Scaling E-Commerce Scraping
The Numbers
Say you need to monitor prices on 50,000 product listings across Amazon, Walmart, and Target, updated daily.
That is 50,000 requests per day. With a 70% success rate on first attempt and retries for the rest, you are making roughly 65,000-70,000 total requests daily.
DIY cost estimate:
- Residential proxies: 70K requests x 3MB avg = 210 GB = $2,100/month
- Server (10 browser instances): $150/month
- CAPTCHA solving: $200/month (for Amazon)
- Engineering maintenance: 15 hrs/month
API cost estimate: With AlterLab, e-commerce pages with JS rendering and anti-bot bypass fall into the higher-cost tier:
- 50,000 requests x $0.02-0.05 = $1,000-2,500/month
- No infrastructure to maintain
- Failed requests are not charged
The API approach is cheaper or comparable, and you skip the infrastructure headaches.
Freshness vs Cost
Not every product needs daily price updates. Most prices change weekly or less frequently. A smart approach:
- High-priority products (top sellers, competitive items): update every 6-12 hours
- Medium priority: update daily
- Low priority (long-tail catalog): update every 3-7 days
This can cut your request volume by 60-70% compared to blanket daily scraping.

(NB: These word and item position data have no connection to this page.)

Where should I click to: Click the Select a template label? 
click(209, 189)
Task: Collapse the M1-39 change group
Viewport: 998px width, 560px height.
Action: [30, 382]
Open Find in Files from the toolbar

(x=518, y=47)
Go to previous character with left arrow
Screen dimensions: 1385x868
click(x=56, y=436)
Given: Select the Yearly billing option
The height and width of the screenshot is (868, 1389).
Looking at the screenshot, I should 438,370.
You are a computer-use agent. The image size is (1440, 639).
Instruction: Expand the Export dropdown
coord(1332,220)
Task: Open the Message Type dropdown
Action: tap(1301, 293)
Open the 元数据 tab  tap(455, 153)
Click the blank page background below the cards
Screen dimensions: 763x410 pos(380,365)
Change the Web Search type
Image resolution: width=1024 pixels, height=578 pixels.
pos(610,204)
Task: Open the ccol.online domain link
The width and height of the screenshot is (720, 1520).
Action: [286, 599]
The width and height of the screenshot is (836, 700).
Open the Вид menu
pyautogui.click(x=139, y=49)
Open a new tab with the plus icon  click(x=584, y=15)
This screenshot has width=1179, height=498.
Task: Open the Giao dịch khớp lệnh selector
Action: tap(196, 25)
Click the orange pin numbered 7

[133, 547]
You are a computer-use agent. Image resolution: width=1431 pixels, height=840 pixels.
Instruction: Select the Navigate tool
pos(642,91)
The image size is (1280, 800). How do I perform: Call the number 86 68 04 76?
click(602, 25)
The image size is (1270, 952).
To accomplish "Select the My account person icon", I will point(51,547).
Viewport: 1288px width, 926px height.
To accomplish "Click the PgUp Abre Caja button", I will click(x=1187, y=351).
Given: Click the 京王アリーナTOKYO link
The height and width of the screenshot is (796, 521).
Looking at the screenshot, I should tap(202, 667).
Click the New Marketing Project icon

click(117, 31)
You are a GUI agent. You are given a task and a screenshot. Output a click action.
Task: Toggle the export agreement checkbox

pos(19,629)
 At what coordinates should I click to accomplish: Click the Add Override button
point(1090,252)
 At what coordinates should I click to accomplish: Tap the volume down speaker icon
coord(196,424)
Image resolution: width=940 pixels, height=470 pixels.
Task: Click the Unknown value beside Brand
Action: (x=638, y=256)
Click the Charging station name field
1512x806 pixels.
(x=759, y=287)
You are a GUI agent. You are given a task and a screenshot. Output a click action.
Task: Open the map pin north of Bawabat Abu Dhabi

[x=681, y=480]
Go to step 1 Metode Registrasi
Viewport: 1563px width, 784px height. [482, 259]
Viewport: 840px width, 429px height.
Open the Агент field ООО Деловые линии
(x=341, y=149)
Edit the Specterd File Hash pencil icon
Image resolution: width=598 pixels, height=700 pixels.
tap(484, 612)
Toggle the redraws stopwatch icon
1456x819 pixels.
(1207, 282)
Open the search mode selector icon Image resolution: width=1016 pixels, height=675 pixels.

Structured Data Extraction
Raw HTML is not what you want to store. Parse it into structured data immediately:
def parse_product(html, source):
# Try JSON-LD first (most reliable)
product = extract_product_jsonld(html)
if product:
return {
"name": product.get("name"),
"price": product.get("offers", {}).get("price"),
"currency": product.get("offers", {}).get("priceCurrency"),
"availability": product.get("offers", {}).get("availability"),
"source": source,
"scraped_at": datetime.utcnow().isoformat(),
}
# Fall back to HTML parsing
# (site-specific selectors here)
return NoneAlterLab can return structured JSON directly using schema-based extraction. You define the fields you want, and the API extracts them from the page. Saves you from maintaining parsing logic for each site.
The Practical Approach
Start with the JSON-LD and API endpoints. These are the least protected and give you the most structured data. Only fall back to full page rendering when the data you need is not available through easier channels.
Use a scraping API for the hard targets (Amazon, Walmart with bot protection). Build simple scripts for the easy targets (smaller retailers without serious protection).
Monitor your success rates. When they drop below 80%, something changed on the target site. Fix it immediately - stale data is worse than no data.